Wasserstein Distance Estimation with Boostrapping

This function computes the \(\mathcal{W}_p\) distance between two empirical measures using bootstrap in order to quantify the uncertainty of the estimation.

Usage

wassboot(X, Y, p = 2, B = 500, wx = NULL, wy = NULL)

Arguments

X: an \((M\times P)\) matrix of row observations.
Y: an \((N\times P)\) matrix of row observations.
p: an exponent for the order of the distance (default: 2).
B: number of bootstrap samples (default: 500).
wx: a length-\(M\) marginal density that sums to \(1\). If NULL (default), uniform weight is set.
wy: a length-\(N\) marginal density that sums to \(1\).
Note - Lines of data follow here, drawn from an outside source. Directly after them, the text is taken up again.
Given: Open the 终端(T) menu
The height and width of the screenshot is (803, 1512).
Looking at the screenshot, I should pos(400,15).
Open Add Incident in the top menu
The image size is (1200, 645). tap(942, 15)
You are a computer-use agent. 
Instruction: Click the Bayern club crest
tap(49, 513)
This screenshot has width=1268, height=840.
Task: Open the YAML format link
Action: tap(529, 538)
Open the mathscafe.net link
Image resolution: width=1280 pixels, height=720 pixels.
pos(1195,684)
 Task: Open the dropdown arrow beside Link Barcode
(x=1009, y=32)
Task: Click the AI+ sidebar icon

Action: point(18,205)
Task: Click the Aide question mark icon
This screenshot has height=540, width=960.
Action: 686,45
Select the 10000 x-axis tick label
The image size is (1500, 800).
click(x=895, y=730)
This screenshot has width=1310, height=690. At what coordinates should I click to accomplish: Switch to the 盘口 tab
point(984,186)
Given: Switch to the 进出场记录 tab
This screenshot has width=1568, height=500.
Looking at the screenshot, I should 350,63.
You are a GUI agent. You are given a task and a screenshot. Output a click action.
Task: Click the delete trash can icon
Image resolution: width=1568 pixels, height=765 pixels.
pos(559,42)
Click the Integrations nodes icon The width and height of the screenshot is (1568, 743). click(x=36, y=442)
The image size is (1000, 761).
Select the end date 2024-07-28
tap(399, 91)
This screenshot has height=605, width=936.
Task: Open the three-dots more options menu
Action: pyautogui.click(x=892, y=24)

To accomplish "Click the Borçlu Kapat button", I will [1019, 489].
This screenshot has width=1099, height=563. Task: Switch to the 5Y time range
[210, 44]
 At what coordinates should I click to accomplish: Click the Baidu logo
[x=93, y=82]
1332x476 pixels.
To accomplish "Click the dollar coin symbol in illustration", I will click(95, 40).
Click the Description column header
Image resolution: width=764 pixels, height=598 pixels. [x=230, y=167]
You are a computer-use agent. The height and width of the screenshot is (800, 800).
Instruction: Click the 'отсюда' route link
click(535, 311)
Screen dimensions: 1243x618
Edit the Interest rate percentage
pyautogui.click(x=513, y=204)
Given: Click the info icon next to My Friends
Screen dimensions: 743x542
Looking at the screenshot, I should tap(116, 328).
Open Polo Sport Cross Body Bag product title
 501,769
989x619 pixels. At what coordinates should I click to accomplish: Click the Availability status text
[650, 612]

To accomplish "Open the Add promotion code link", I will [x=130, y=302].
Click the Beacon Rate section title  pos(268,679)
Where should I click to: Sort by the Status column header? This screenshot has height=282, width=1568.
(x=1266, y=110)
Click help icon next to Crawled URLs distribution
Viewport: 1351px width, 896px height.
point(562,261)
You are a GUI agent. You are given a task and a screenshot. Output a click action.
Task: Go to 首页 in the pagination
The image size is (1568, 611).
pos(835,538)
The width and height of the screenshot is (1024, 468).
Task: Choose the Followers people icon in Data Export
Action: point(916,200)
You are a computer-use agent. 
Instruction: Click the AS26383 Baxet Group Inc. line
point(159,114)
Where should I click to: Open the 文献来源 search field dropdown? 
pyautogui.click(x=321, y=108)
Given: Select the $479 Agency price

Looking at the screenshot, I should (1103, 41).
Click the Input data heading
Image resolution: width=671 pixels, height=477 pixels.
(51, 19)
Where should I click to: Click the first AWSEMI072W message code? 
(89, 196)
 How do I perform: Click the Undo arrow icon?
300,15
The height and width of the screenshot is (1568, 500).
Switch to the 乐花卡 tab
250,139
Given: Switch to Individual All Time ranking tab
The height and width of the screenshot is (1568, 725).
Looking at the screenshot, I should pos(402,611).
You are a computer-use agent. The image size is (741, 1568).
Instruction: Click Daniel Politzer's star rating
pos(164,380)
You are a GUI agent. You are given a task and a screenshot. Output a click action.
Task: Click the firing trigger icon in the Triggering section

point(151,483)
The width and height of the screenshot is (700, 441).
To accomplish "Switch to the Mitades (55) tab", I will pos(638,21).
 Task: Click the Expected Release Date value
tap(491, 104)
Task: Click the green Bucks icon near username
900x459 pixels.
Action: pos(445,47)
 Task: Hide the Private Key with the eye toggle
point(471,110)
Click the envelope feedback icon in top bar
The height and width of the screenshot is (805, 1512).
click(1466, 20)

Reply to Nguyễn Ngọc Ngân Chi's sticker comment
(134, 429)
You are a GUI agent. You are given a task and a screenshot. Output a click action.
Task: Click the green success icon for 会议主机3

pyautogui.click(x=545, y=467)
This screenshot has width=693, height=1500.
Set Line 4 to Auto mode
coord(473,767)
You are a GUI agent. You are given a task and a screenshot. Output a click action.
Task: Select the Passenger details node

If NULL (default), uniform weight is set.

Value

a named list containing

distance: \(\mathcal{W}_p\) distance value.
boot_samples: a length-\(B\) vector of bootstrap samples.

Examples

# \donttest{
#-------------------------------------------------------------------
#  Boostrapping Wasserstein Distance between Two Bivariate Normals
#
# * class 1 : samples from Gaussian with mean=(-5, 0)
# * class 2 : samples from Gaussian with mean=(+5, 0)
#-------------------------------------------------------------------
## SMALL EXAMPLE
m = round(runif(1, min=50, max=100))
n = round(runif(1, min=50, max=100))
X = matrix(rnorm(m*2), ncol=2) # m obs. for X
Y = matrix(rnorm(n*2), ncol=2) # n obs. for Y

X[,1] = X[,1] - 5
Y[,1] = Y[,1] + 5

## COMPUTE THE BOOTSTRAP SAMPLES
boots = wassboot(X, Y, B=1000)

## VISUALIZE
opar <- par(no.readonly=TRUE)
hist(boots$boot_samples, xlab="Estimates", main="Bootstrap Samples")
abline(v=boots$distance, lwd=2, col="blue")
abline(v=mean(boots$boot_samples), lwd=2, col="red")
abline(v=10, col="cyan", lwd=2)
legend("topright", c("ground truth","estimate","bootstrap mean"), 
        col=c("cyan","blue","red"), lwd=2)

par(opar)
# }